[Data extracted from a collection]
------------------------------------------------

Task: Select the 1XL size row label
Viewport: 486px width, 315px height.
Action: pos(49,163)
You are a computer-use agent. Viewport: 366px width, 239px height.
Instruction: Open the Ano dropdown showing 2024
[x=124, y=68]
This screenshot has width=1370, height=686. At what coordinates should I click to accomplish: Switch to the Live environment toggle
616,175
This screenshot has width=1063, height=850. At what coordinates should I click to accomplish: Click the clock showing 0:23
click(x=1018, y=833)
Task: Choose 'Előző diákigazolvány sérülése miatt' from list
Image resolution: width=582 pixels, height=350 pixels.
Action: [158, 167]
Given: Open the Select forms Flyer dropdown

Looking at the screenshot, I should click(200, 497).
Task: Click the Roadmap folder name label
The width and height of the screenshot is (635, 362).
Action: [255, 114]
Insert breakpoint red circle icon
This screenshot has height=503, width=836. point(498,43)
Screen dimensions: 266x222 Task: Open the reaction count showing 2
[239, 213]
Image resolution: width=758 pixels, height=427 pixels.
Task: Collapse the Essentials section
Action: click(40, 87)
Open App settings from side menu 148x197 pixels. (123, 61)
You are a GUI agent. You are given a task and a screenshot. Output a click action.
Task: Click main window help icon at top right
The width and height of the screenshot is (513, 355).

------------------------------------------------

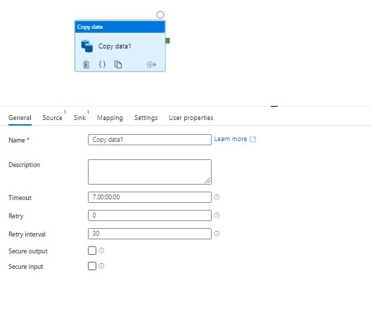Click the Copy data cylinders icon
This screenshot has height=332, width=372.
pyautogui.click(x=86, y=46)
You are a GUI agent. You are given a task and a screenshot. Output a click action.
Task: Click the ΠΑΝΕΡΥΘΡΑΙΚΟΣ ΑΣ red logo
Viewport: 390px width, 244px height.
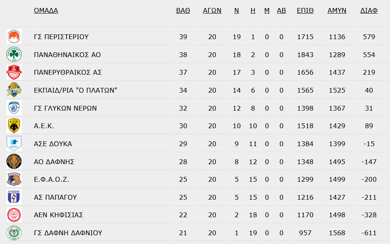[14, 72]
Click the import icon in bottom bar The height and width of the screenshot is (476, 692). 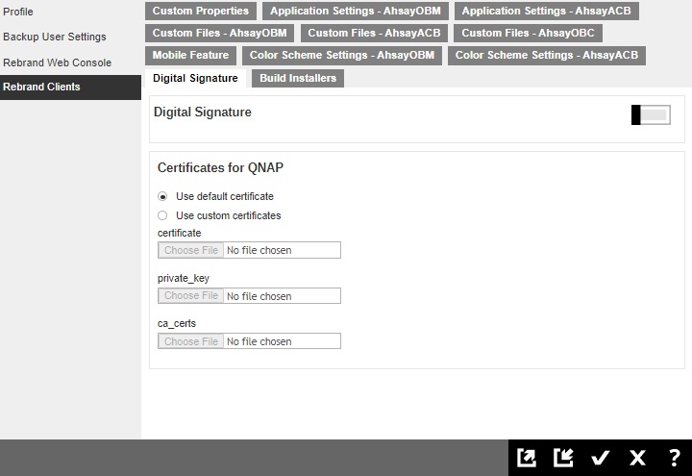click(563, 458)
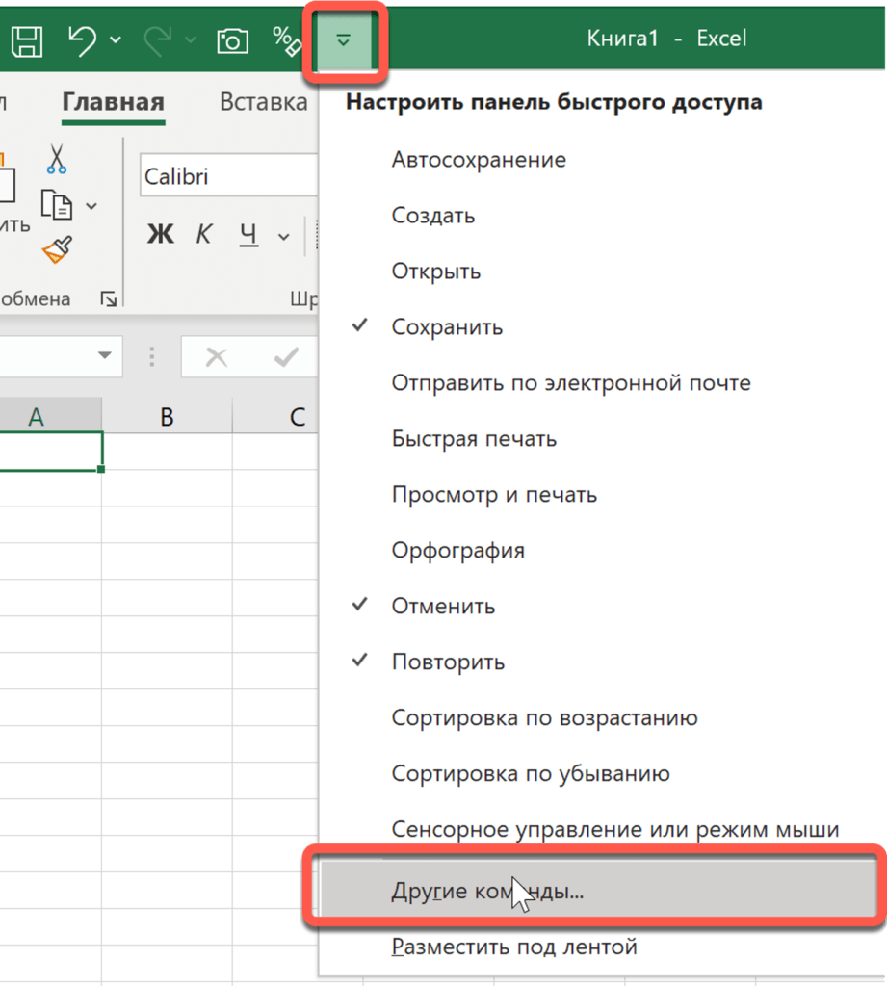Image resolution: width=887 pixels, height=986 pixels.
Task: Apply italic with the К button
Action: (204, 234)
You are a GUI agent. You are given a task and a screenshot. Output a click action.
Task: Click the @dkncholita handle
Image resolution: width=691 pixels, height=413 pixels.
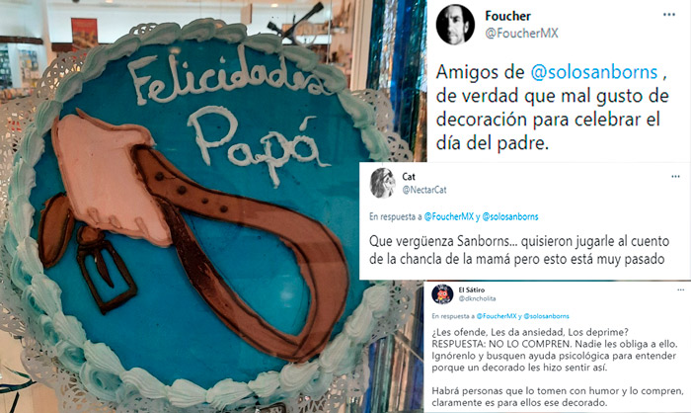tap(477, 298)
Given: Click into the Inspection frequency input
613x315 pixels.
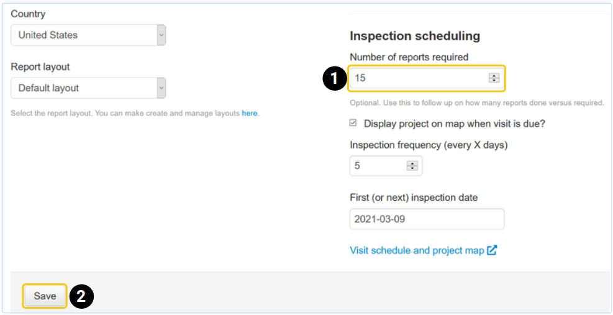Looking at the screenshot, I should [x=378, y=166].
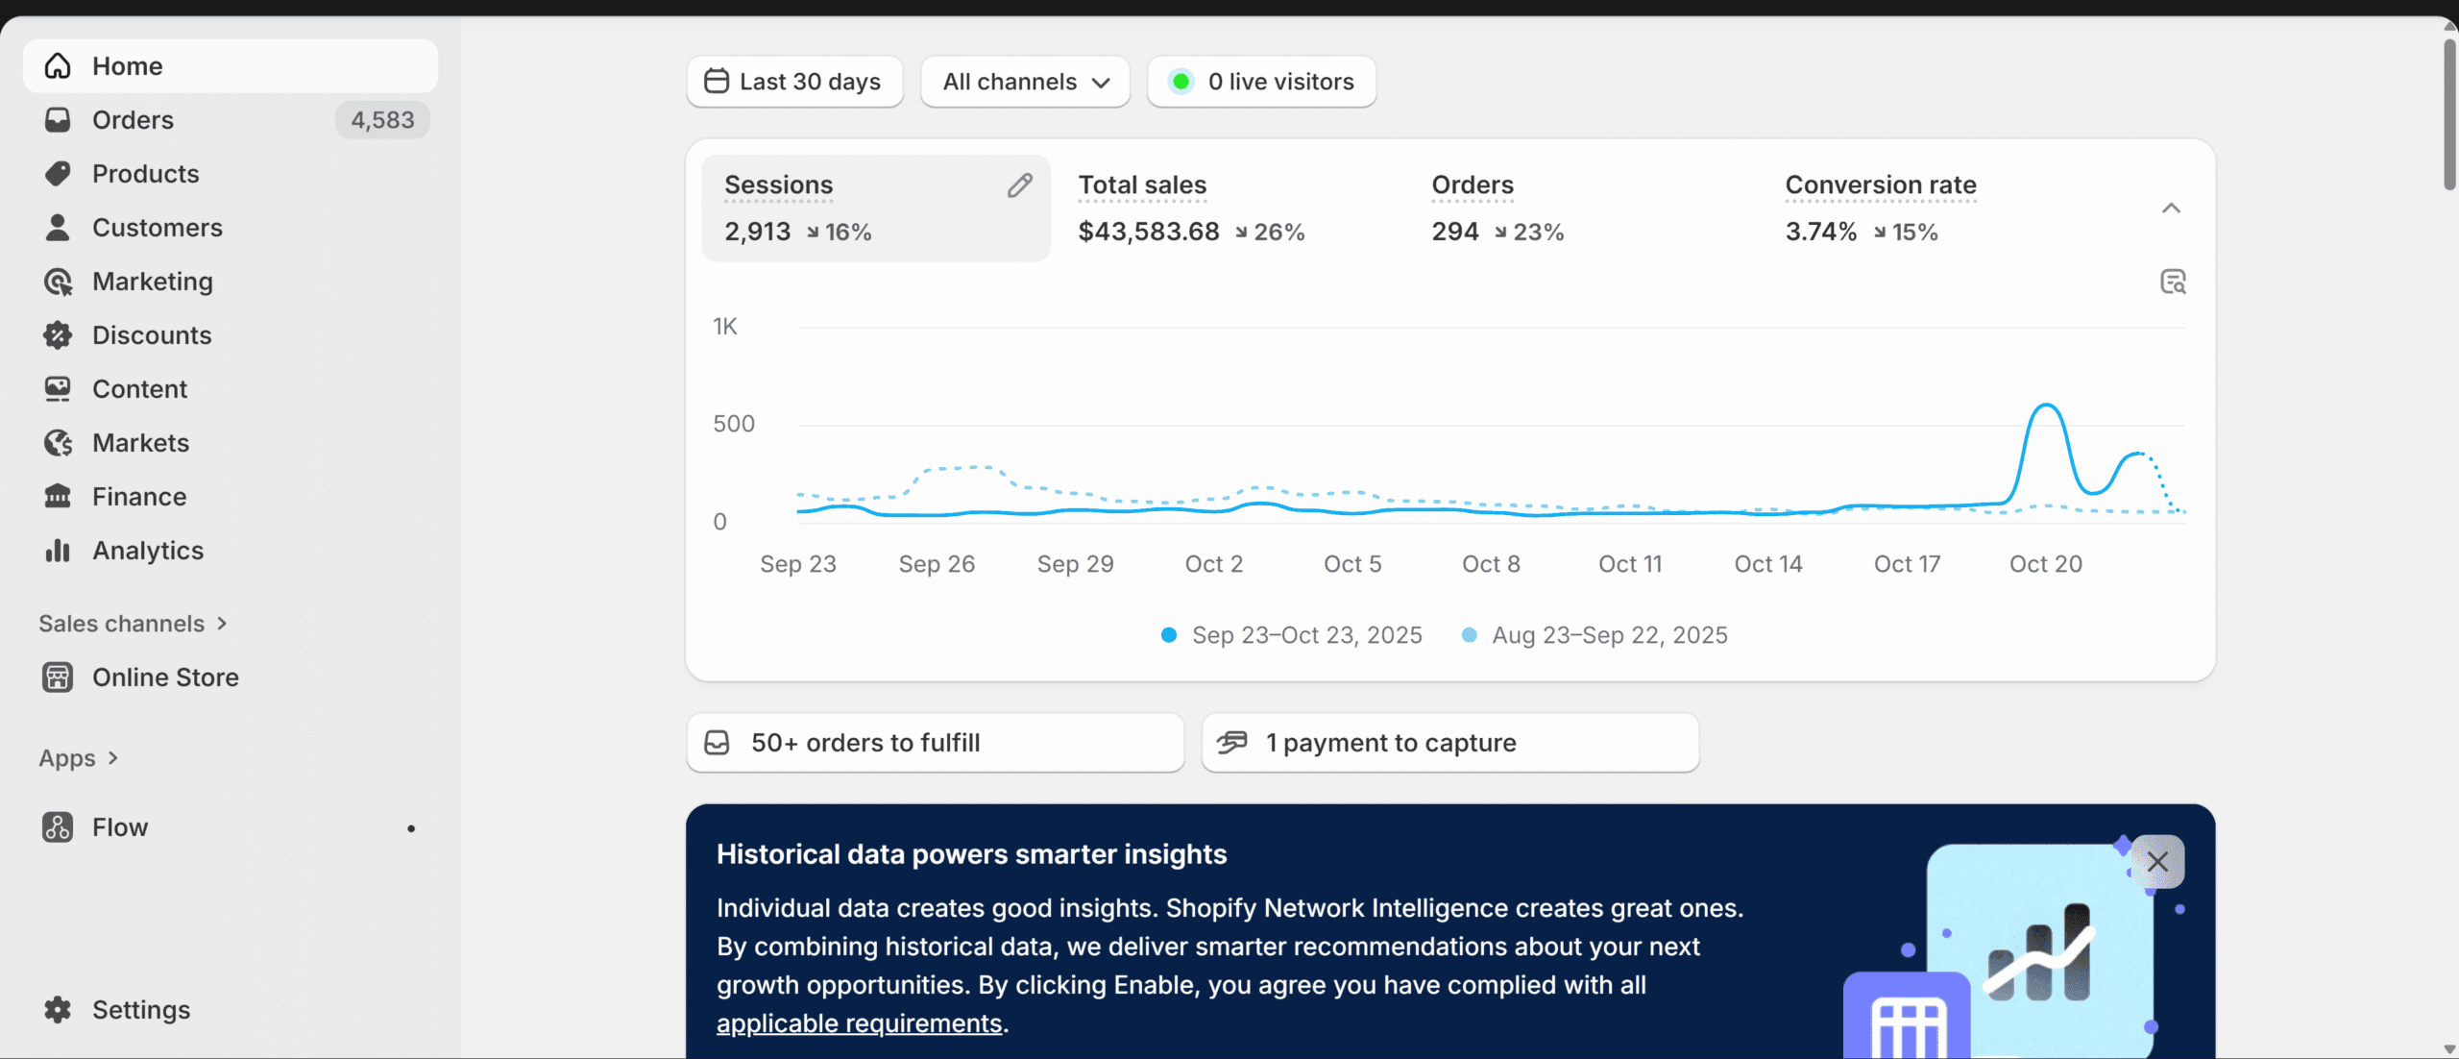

------------------------------------------------

Task objective:
Which lines above run from the one containing "Screen dimensions: 266x222" down to the one containing "The width and height of the screenshot is (513, 355)."? Repeat exactly those, both ends included, and nothing else.

Response to the exercise:
Screen dimensions: 266x222 Task: Open the reaction count showing 2
[239, 213]
Image resolution: width=758 pixels, height=427 pixels.
Task: Collapse the Essentials section
Action: click(40, 87)
Open App settings from side menu 148x197 pixels. (123, 61)
You are a GUI agent. You are given a task and a screenshot. Output a click action.
Task: Click main window help icon at top right
The width and height of the screenshot is (513, 355).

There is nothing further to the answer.